In this system, conscious events are selected from the large-scale excitation of the brain. He speaks of a creative event bringing into being one of a range of possibilities that exist in Heisenberg’s quantum distribution of probabilities. The neural excitations are a code, and each experience is regarded as a selection from this code. The conscious brain is seen as a system that is internally determined in a way that cannot be represented outside the system, whereas in the rest of the physical universe an external representation of an object or system and knowledge of the laws of physics allow accurate predictions as to future events.

Stapp views the brain as a self-programming computer with self-sustaining input from memory, which is a code derived from previous experience. This results in a number of probabilities from which consciousness has to select. The conscious act is a selection of a piece of top-level code, which then exercises control over the flow of neural excitation. Each human experience is accompanied by the activation of a top-level code.

Evidence for Stapp's Model
Stapp says that proof of his theory requires the identification of the neurons that provide the top-level code and also the mechanism by which the memory store is turned into further top-level code. The conscious events are seen as being capable of grasping a whole pattern of activity, and this in turn is seen as accounting for the unity of our consciousness.
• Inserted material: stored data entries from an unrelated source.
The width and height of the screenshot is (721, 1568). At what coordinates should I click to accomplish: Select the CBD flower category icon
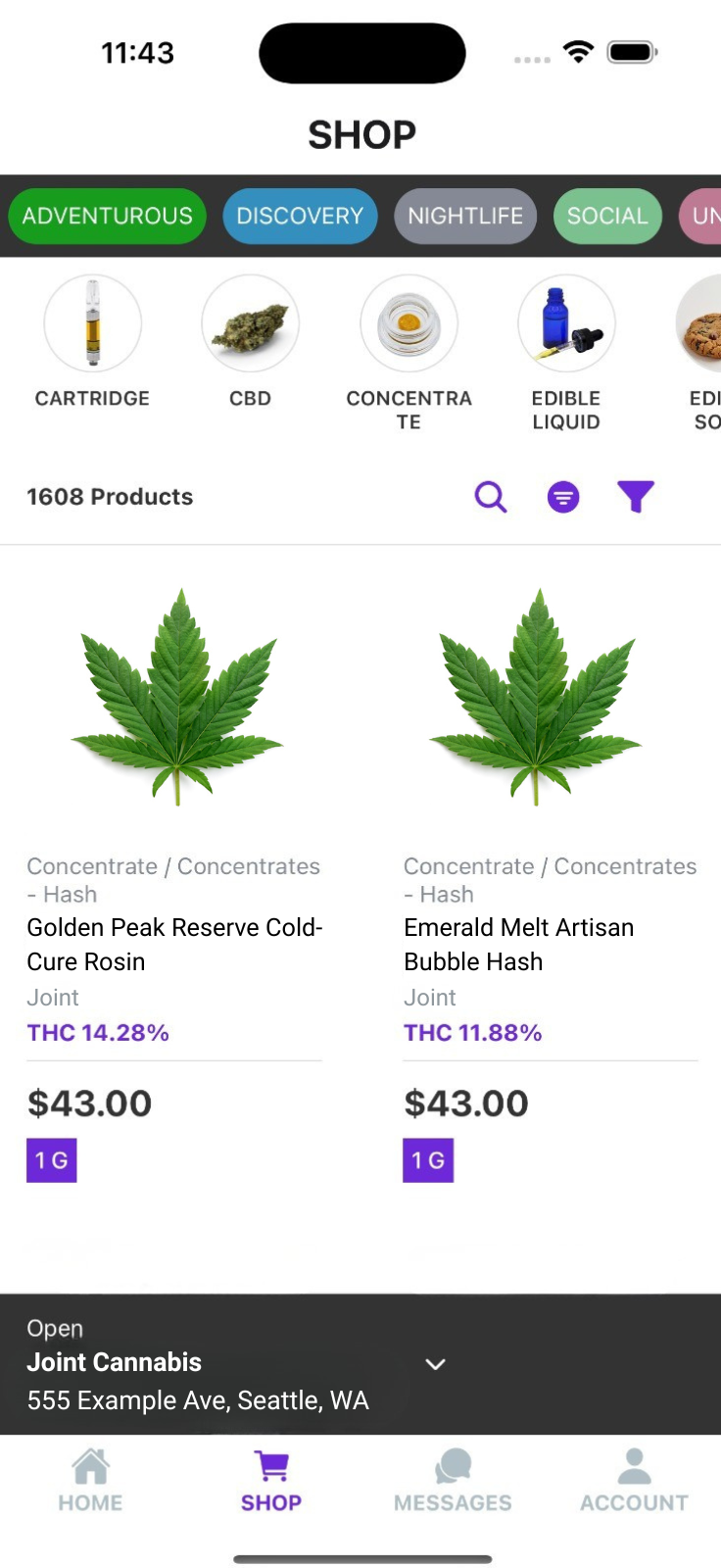[x=250, y=323]
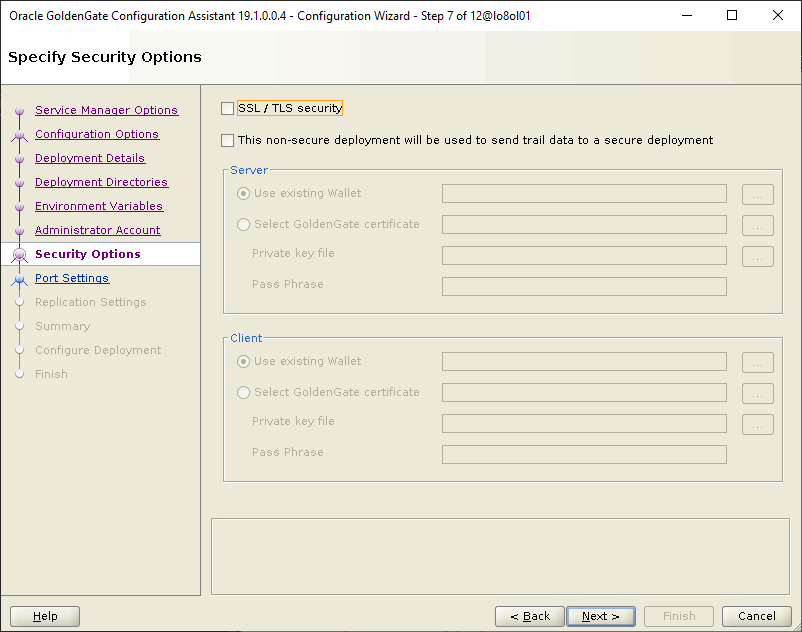Image resolution: width=802 pixels, height=632 pixels.
Task: Click the Server Pass Phrase input field
Action: pyautogui.click(x=584, y=287)
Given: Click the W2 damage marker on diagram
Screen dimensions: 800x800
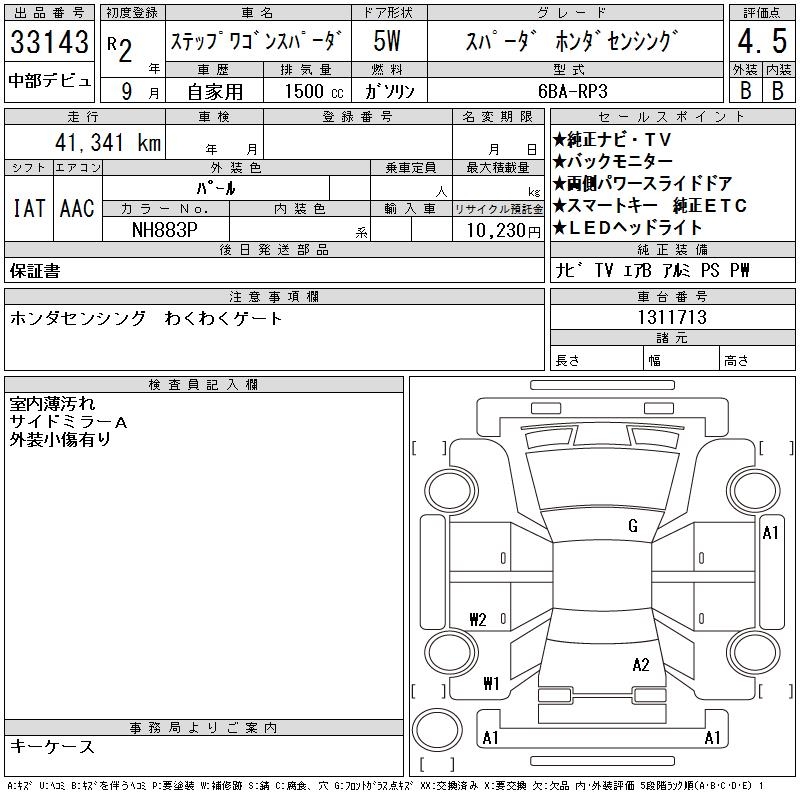Looking at the screenshot, I should tap(478, 619).
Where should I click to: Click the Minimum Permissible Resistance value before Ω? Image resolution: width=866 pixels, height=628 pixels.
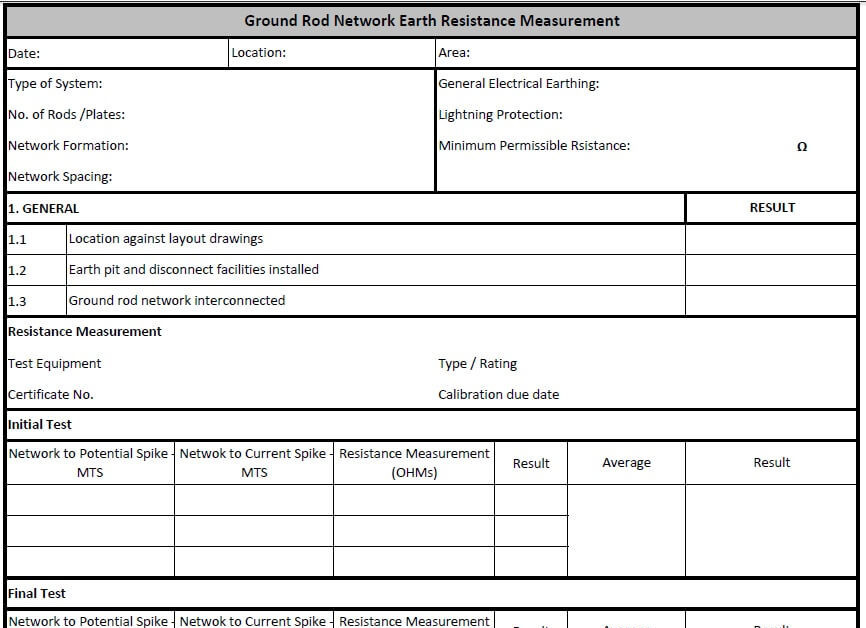740,145
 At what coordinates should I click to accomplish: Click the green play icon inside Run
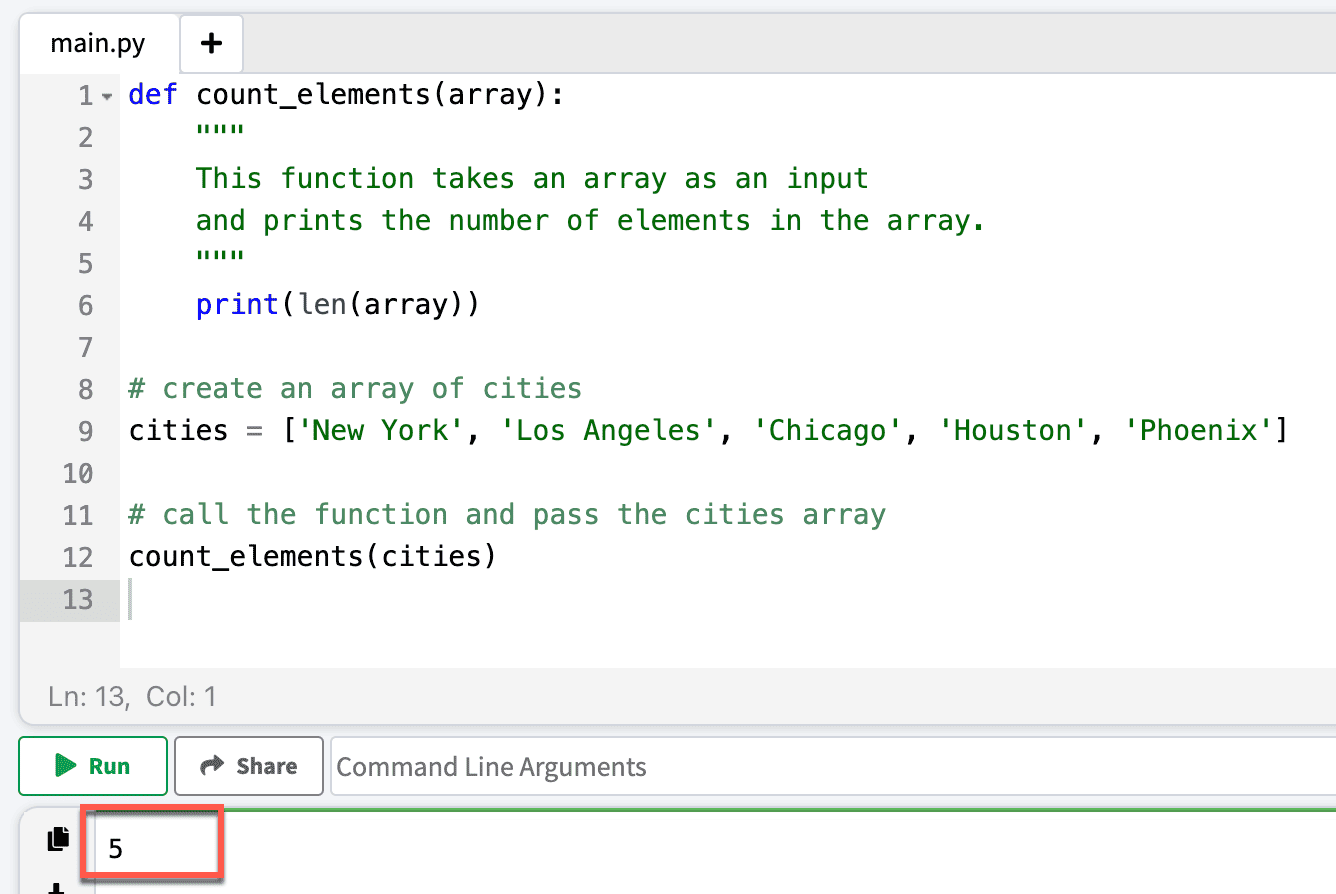[65, 766]
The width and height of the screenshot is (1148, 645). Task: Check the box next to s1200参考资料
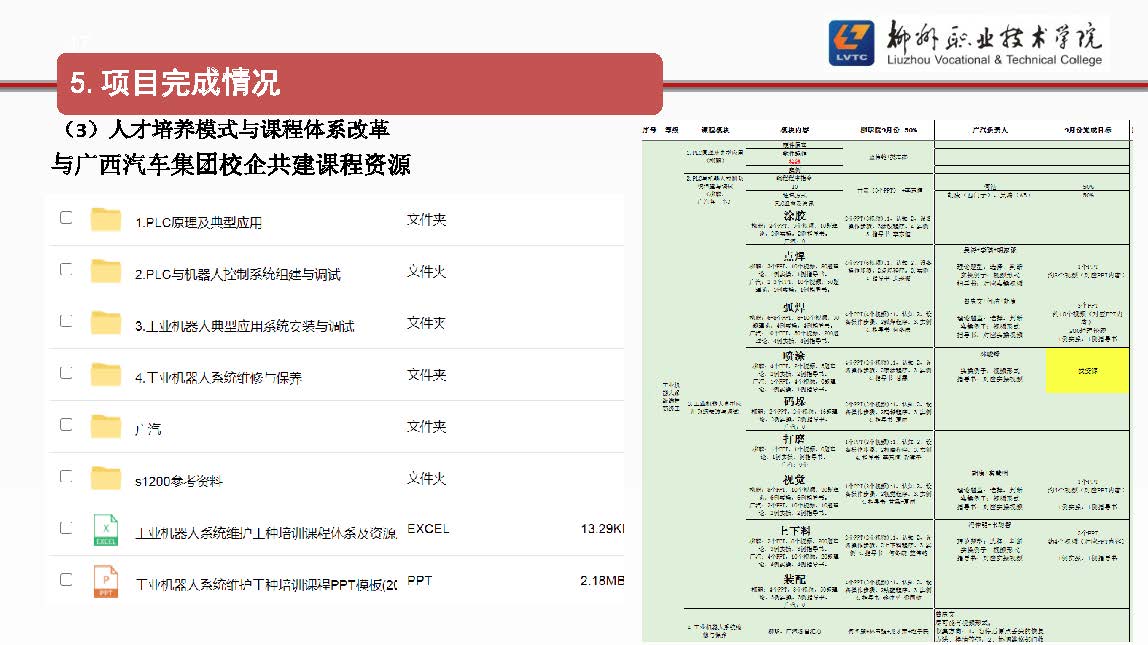pyautogui.click(x=66, y=476)
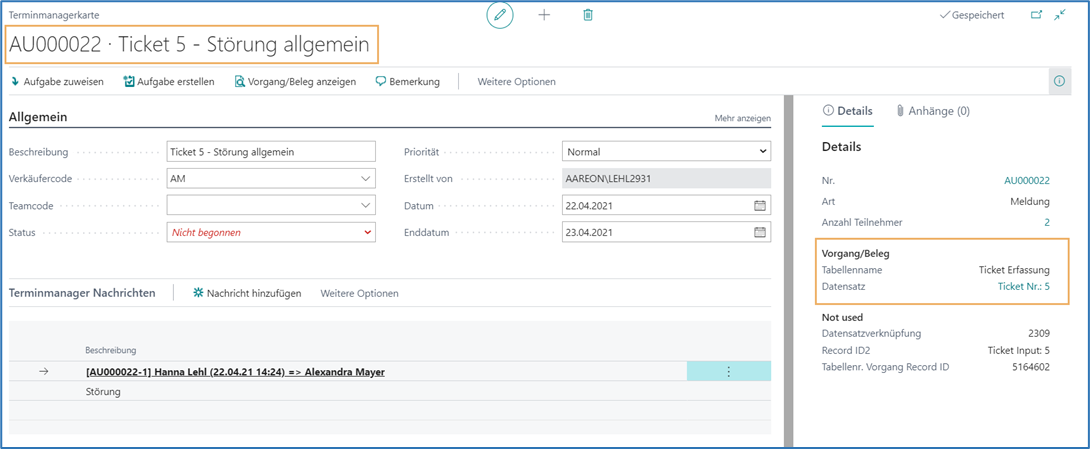The height and width of the screenshot is (449, 1090).
Task: Click the collapse page arrows icon
Action: click(x=1060, y=15)
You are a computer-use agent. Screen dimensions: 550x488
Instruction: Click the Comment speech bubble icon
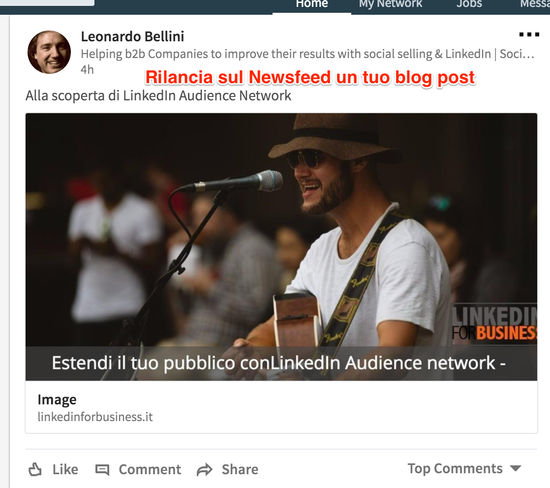point(102,469)
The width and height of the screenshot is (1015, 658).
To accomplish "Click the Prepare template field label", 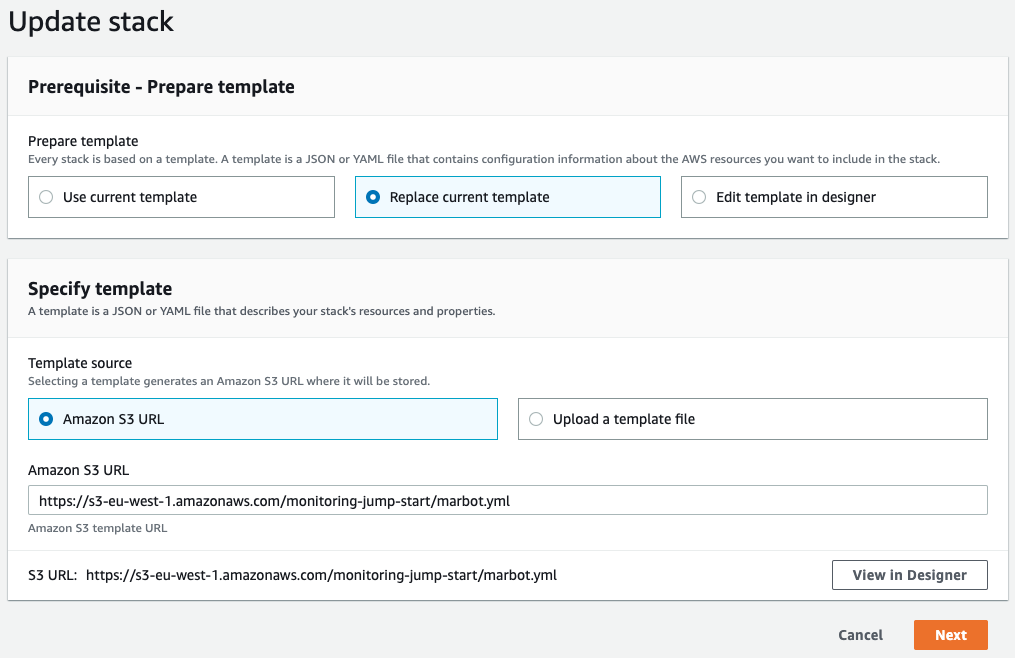I will tap(83, 141).
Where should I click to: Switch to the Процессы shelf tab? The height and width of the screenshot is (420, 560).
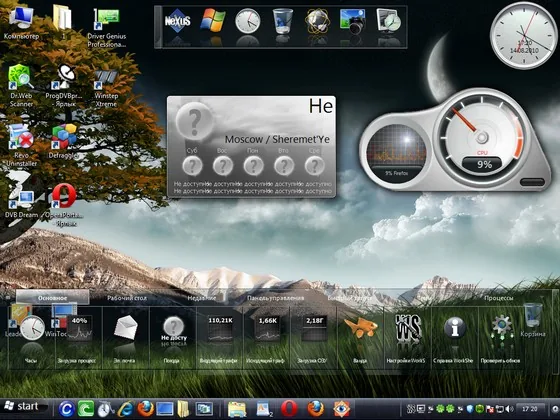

Stapp envisages a top level of brain processing involved with information gathering, planning of actions, choice of particular plans and execution and monitoring of these plans. It is suggested that each top-level event is linked to a psychological event, which connects the psychological to the quantum. Each human conscious experience is seen as a ‘feel’ of an event in the top level of processing in the human brain.

Consciousness & Chance
Stapp sees the physical world as a structure of tendencies or probabilities within the world of the mind. He thinks that the introduction of an irreducible element of chance into nature via the collapse of the wave function, as described in most forms of quantum theory, is unacceptable. The element of conscious choice is seen by him as removing chance from nature.





Henry Stapp

Lawrence Berkeley National Laboratory, University of California, Berkeley

Attention, Intention and Will in Quantum Physics

 Journal of Consciousness Studies, 6, Nos 8-9, pp. 143-64

Stapp starts by taking the view that the mind/matter problem represents a conflict between classical physics and our own intuitions. In classical physics we have to be automaton, while our intuition tells us that we are in charge of our actions. The dominant paradigm in neuroscience and philosophy is based on classical physics, and attempts to explain away the intuition of free will.
 
Stapp, however, thinks it is necessary to bring in a form of quantum theory, which emphasises the importance of the observer. This allows a theory that is much closer to our intuitions. The need for a self-observing quantum system to ask particular questions produces a causal opening for mind/brain dynamics.

Classical Physics & Consciousness
Classical physics was based on the concept of bits of material localised in small regions, with all of the motion of these bits of matter determined by other bits of matter. The local character of this form of physical law was a central feature. The localised bits of matter respond only to their immediate neighbours, and not at all to more distant objects. The evolution of the physical universe is governed by the totality of local processes.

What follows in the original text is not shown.